42 (16.3%) cases (40 males, 2 females) and 104 (13.5%) controls (102 males, 2 females) reported a wood dust exposure. Numbers are almost identical for both methods of exposure assessment, however, for controls the agreement of both methods was limited.

A strong effect on laryngeal cancer risk after adjustment for smoking, alcohol and education was observed for high exposure to hardwood dust (OR=2.6, 95% CI 1.3-5.3), as assessed by substance list. The median lifelong exposure time in controls for distinction between low or high exposure was 3,880 hours. Under the manual exposure rating procedure as described above 10 controls and 3 cases were assigned to the non-exposed category. This yields to an adjusted OR in the high exposure group of 3.0, 95% CI 1.5-6.2, p=0.003. The effect for high exposure for softwood was lower OR=2.0, 95% CI 1.0-4.0 and OR=2.1, 95% CI 1.1-4.3, respectively (Median lifelong exposure time: 2,200 hours). Concerning the job-specific questionnaire we could not find an effect for wood dust exposure and laryngeal cancer risk, neither for lumberman, nor for working with softwood or hardwood.


Case-control studies have significantly contributed in the past to the identification and quantification of occupational exposures as cancer risk factors. Our findings for higher exposure to hardwood dust contribute to the evidence that wood dust, in particular from hardwood is an independent additional risk factor, however, these results are obtained using only one of two methods of exposure assessment. Since the reported exposures took place several decades ago, a recall bias can not completely excluded. With improving exposure conditions in industrialized countries over the recent years, the further relevance of wood dust exposure on laryngeal cancer occurrence will most likely decrease.
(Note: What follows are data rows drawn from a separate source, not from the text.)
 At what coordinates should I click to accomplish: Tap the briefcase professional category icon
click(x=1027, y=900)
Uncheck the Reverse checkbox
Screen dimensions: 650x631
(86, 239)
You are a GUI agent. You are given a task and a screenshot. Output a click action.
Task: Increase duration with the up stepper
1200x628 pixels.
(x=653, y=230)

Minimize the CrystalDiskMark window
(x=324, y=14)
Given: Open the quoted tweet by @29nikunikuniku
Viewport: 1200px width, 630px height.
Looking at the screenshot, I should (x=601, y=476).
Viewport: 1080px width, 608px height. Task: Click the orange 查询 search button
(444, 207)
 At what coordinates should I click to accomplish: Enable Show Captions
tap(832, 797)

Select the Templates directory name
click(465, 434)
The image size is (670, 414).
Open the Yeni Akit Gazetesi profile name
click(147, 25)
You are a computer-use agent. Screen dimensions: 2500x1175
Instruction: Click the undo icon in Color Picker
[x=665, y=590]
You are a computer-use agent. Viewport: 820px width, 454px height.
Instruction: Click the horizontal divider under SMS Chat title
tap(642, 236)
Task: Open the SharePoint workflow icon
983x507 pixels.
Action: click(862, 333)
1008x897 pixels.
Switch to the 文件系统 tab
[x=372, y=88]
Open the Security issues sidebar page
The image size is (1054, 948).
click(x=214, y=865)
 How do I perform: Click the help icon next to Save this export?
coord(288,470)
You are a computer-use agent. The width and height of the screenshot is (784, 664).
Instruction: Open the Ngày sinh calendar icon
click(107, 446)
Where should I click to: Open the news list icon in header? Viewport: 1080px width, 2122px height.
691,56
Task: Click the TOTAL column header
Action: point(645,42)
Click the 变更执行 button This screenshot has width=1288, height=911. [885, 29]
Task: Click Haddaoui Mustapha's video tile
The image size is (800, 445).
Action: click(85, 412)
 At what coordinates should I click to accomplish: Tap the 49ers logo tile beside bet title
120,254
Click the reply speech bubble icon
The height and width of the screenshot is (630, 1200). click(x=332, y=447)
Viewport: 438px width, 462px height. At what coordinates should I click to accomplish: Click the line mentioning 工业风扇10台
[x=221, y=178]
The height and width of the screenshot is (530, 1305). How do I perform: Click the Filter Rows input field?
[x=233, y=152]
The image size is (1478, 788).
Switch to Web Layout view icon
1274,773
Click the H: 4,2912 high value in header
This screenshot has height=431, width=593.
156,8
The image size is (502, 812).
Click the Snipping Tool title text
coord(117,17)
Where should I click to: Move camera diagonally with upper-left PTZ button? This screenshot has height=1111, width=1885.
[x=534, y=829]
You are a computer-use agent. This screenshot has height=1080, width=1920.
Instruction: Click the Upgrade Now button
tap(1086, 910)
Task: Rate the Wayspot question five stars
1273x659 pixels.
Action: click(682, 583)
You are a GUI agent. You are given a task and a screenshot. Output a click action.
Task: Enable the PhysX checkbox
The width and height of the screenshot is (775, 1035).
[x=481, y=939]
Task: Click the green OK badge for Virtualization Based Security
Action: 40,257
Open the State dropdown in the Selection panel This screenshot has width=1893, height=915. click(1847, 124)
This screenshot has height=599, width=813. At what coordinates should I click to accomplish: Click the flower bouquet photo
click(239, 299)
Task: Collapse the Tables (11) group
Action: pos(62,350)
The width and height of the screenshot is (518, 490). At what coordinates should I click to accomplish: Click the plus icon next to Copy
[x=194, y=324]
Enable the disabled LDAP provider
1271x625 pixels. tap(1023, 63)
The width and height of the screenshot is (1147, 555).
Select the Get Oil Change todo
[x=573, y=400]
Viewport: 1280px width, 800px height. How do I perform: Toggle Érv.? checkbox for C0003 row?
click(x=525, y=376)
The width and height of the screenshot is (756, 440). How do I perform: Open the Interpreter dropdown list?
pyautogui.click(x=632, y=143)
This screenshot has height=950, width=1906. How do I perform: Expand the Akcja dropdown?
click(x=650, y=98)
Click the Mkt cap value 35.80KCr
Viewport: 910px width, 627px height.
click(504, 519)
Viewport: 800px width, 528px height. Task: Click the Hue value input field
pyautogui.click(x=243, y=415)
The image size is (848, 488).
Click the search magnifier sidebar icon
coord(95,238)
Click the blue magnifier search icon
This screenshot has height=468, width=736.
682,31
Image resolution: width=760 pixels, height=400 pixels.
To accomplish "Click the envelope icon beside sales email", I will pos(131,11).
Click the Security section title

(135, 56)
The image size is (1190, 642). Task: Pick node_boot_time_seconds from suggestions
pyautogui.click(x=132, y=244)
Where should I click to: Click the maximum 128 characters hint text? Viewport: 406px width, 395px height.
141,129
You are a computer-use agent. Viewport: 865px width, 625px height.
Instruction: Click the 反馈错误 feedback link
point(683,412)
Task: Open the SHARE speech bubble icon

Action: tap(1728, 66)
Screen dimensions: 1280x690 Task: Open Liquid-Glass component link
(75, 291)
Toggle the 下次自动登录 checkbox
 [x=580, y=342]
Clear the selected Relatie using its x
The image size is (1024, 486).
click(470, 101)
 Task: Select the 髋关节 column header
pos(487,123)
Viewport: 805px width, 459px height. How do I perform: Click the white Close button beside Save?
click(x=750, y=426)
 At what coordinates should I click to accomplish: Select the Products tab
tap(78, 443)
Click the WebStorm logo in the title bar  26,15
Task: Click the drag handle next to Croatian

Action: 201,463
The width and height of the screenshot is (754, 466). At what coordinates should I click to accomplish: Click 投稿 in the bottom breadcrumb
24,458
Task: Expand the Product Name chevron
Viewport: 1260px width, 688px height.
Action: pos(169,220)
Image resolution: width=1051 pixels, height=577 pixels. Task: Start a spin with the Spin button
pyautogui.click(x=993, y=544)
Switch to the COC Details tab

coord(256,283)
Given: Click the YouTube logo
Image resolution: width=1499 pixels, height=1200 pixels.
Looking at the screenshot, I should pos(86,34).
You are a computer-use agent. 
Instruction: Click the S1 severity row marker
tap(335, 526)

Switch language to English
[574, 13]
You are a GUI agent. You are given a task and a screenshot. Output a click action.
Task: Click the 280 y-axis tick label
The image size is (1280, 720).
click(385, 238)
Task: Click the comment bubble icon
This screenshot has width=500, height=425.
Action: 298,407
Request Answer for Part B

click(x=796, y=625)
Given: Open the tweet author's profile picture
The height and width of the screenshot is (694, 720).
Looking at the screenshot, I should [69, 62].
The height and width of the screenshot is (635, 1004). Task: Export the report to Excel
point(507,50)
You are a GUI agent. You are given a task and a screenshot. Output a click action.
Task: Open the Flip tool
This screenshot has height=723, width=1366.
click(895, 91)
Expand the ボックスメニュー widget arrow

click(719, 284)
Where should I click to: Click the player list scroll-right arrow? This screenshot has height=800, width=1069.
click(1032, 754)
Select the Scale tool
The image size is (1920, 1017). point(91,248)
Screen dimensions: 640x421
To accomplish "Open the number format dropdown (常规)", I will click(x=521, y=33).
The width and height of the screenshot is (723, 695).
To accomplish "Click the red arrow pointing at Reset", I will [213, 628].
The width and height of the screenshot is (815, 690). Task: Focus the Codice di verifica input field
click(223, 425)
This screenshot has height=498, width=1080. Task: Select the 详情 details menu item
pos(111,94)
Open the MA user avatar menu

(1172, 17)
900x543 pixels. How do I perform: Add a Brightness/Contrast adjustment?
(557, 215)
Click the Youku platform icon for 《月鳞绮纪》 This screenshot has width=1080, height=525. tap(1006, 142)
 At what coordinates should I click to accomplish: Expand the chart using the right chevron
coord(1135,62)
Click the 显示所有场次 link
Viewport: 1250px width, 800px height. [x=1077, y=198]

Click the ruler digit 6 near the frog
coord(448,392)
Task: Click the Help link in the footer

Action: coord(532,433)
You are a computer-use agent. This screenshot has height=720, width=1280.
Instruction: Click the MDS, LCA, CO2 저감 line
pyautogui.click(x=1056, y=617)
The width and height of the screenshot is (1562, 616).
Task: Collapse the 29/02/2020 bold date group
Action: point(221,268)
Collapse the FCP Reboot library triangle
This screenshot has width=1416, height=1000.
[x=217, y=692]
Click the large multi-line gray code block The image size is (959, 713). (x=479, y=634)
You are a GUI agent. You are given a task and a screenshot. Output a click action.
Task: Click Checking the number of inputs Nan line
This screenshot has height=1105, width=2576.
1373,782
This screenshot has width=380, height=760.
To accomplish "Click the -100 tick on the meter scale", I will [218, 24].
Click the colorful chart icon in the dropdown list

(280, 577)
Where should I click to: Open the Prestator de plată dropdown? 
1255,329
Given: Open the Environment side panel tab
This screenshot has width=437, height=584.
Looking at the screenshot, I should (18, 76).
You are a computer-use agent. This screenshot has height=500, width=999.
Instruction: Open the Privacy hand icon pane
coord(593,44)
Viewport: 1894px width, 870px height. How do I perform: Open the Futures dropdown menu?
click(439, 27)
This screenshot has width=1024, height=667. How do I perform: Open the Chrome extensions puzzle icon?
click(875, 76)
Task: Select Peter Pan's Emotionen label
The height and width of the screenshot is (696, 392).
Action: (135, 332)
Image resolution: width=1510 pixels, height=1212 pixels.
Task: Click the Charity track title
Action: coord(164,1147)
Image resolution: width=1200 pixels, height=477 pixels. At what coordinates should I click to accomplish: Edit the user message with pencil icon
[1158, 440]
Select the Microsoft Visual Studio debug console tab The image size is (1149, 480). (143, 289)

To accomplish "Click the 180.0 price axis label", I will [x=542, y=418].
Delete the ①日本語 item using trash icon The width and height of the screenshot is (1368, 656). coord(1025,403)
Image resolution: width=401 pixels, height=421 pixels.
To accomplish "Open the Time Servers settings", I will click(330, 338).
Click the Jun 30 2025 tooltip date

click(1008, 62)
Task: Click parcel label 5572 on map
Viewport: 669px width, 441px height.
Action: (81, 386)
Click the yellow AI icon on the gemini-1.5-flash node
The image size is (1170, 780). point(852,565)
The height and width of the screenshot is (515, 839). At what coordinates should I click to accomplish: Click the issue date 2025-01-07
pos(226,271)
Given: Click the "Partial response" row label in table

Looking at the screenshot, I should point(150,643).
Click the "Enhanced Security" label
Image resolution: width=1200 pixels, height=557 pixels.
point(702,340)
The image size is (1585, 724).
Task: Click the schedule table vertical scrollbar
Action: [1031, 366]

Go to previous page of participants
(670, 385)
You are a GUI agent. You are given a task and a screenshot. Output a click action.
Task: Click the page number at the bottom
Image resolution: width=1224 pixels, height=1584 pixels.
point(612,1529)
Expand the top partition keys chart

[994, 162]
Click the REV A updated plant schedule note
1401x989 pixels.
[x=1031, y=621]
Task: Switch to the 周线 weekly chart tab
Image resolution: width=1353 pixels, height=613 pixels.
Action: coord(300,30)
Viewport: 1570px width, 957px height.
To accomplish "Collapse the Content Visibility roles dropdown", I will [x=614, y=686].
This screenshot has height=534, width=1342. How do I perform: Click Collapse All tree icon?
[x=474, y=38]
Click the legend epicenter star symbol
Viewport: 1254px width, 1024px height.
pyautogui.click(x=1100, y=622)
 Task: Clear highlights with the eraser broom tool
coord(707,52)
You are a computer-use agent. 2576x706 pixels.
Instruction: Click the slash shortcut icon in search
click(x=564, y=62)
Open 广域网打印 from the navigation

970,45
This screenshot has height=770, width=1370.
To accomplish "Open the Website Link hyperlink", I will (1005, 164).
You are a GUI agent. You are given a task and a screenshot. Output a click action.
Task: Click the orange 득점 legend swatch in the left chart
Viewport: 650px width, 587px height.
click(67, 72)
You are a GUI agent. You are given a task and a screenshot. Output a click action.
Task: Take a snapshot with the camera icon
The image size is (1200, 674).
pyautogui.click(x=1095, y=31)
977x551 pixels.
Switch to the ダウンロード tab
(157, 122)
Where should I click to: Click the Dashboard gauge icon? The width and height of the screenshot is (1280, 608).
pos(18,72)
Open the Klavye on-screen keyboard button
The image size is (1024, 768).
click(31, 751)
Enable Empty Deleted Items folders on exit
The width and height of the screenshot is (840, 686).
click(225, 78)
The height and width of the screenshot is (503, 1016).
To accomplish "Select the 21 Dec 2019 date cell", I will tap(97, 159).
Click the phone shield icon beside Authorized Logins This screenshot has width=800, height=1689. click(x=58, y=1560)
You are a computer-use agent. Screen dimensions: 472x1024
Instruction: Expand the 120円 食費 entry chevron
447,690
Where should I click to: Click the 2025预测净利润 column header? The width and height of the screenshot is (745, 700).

This study was supported by grant No. 01GB9702/3 from the German Ministry of Education and Research. We acknowledge the contribution of Dr Marie-Luise Groß who organised the interviews of patients and controls. The study would not have been possible without the cooperation of clinicians from the following clinics: Universität HNO-Klinik Heidelberg (Prof. Dr. H. Weidauer), Universität HNO-Klinik Mannheim (Prof. Dr. K. Hörmann), HNO-Klinik der Städt. Kliniken Darmstadt, (Prof. Dr. K. Reck), HNO-Klinik der Städt. Kliniken Ludwigshafen (Prof. Dr. G. Münker †, PD Dr. K.-W. Delank), and HNO-Klinik der Städt. Krankenanstalten Heilbronn (Prof. Dr. C. Naumann).